[Item coordinate data]
☆ ☆ ☆ ☆ ☆ ☆ ☆

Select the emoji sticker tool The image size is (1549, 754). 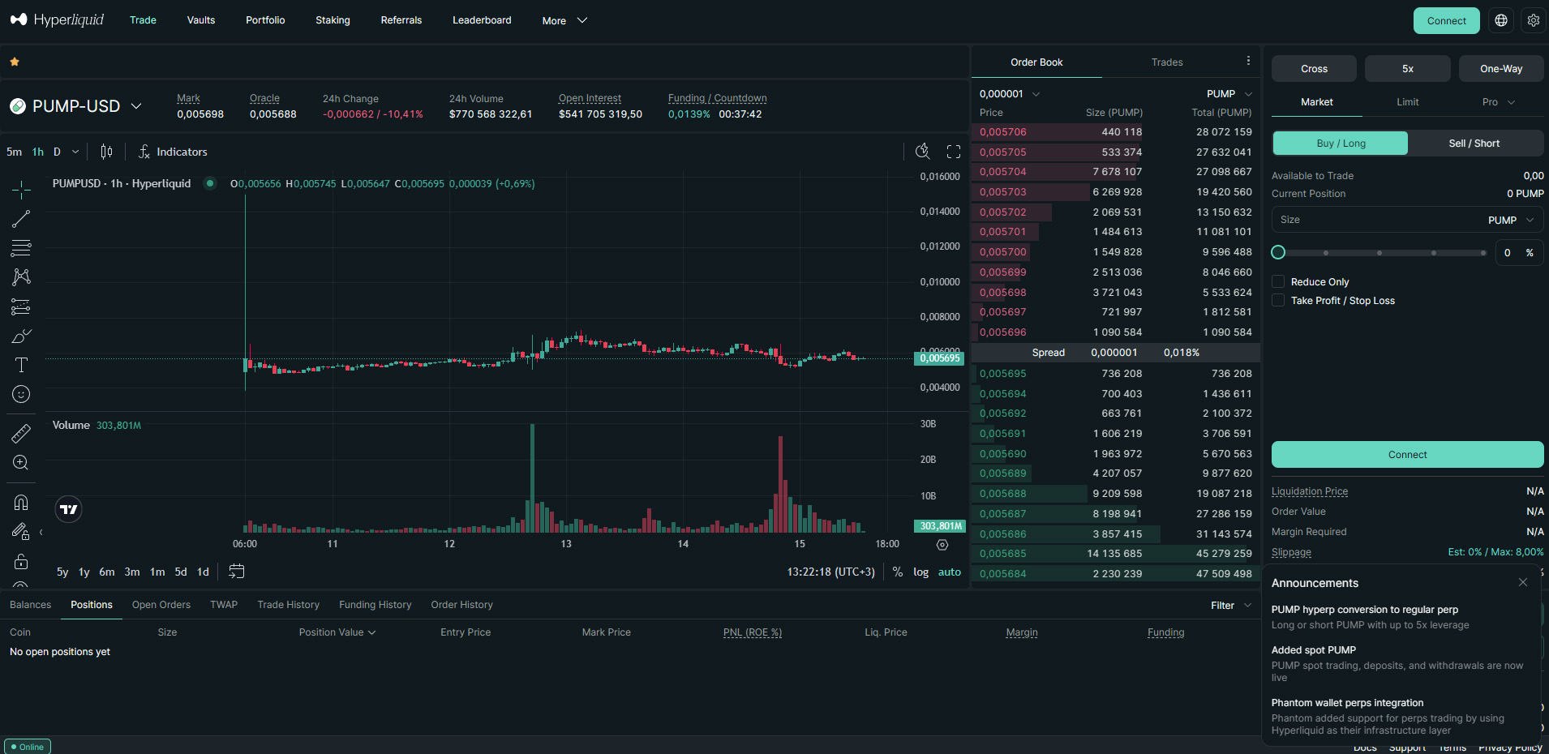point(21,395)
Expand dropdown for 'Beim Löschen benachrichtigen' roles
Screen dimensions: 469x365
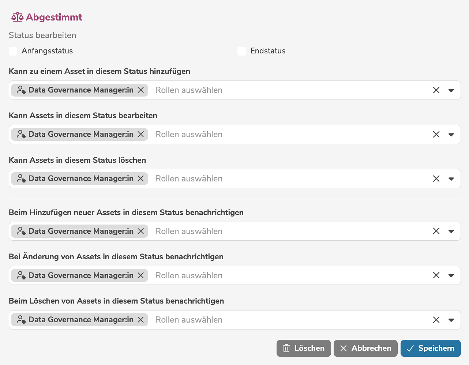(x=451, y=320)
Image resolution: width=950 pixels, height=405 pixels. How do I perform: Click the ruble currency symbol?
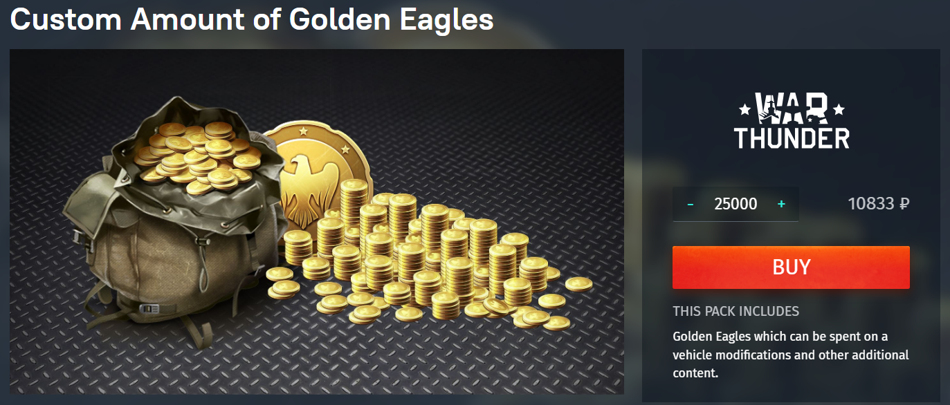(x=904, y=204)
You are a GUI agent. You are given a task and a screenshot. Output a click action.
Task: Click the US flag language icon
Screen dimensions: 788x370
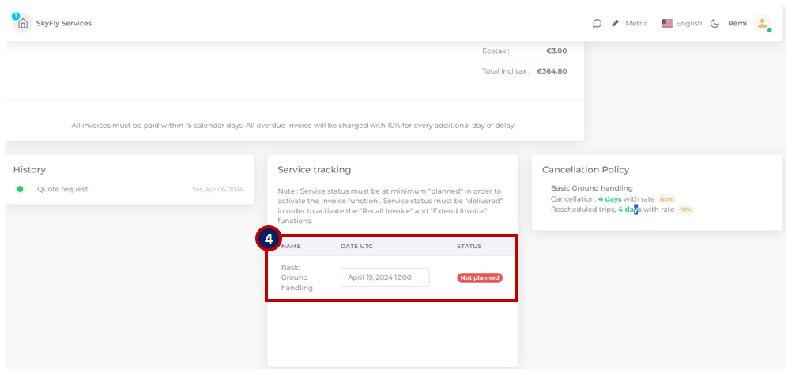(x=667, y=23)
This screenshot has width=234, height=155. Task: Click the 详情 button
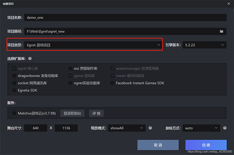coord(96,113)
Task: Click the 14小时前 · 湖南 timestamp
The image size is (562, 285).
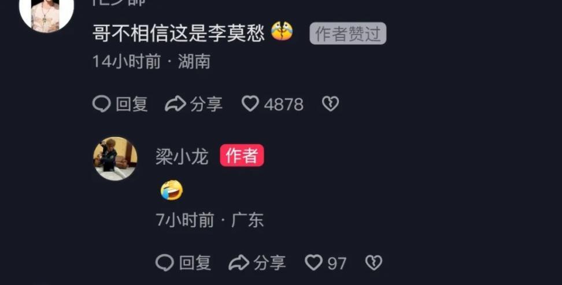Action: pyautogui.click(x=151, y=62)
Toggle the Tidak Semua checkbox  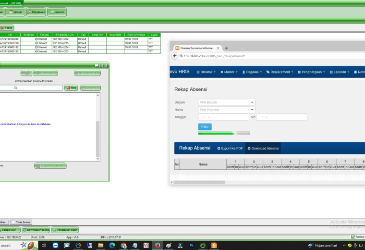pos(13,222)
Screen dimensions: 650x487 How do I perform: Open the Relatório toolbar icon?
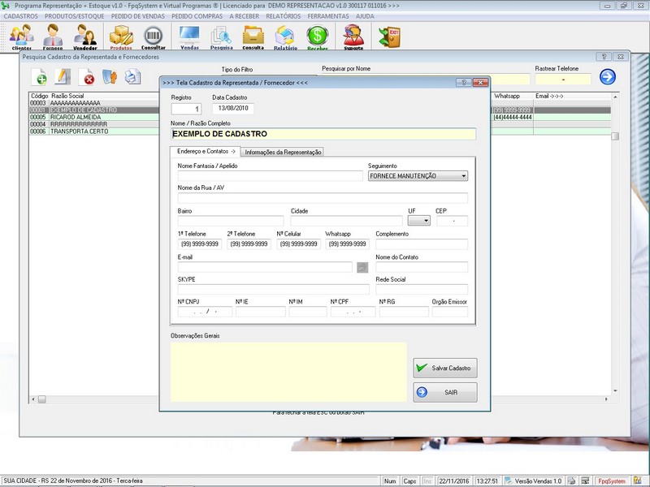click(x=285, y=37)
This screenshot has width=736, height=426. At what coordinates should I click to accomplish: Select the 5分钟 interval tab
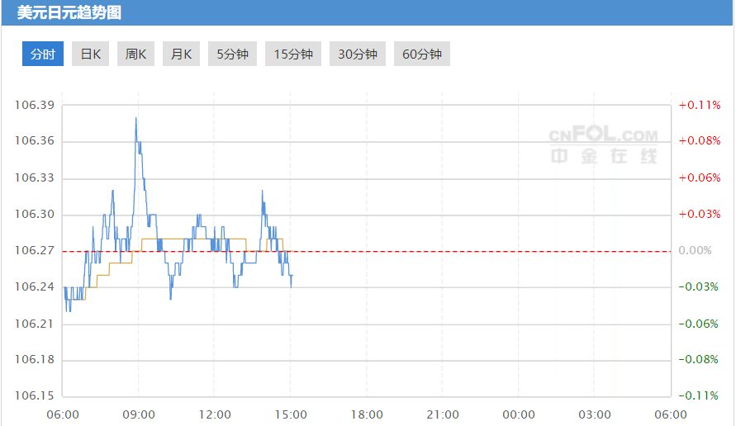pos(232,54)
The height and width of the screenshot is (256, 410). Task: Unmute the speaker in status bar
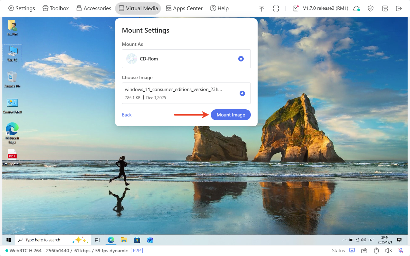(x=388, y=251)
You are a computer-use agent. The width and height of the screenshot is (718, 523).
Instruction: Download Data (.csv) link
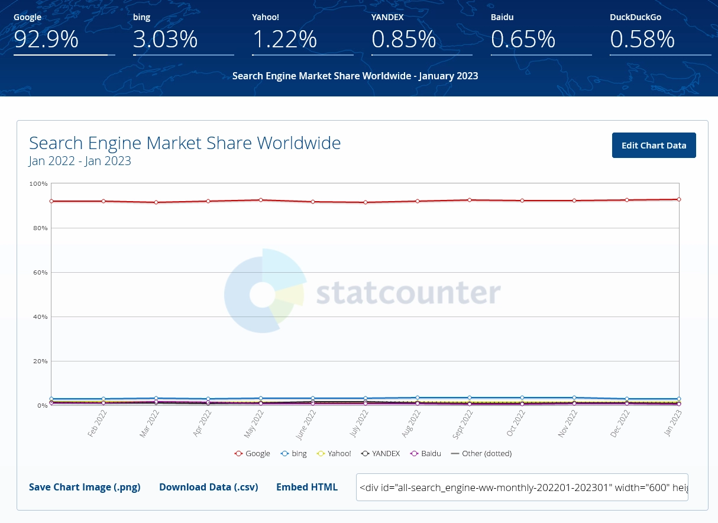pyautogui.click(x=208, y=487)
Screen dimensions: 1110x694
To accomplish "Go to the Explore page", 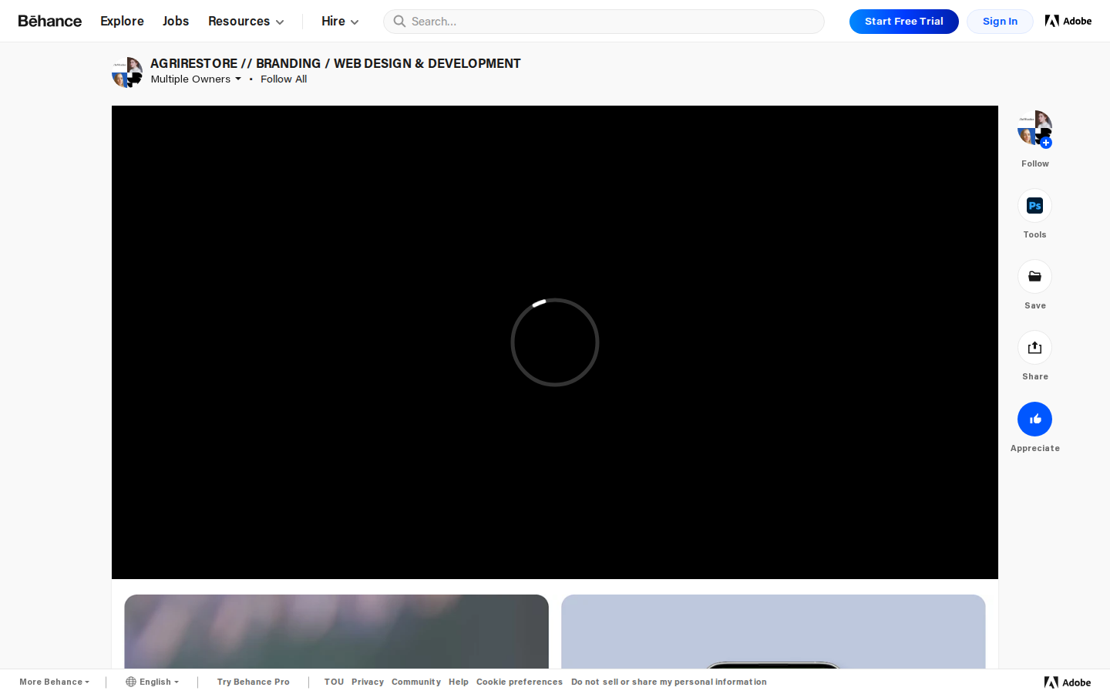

☆ ☆ ☆ ☆ ☆ ☆ ☆

■ Exercise objective
Rewrite the records from the line that contains "You are a computer-use" through the end of the records, swapping "Instruction" for "Task" and keeping everything else the same. Leave the pictures out of your answer.

■ Full response
You are a computer-use agent. The width and height of the screenshot is (718, 523).
Task: Download Data (.csv) link
pyautogui.click(x=208, y=487)
Screen dimensions: 1110x694
To accomplish "Go to the Explore page", 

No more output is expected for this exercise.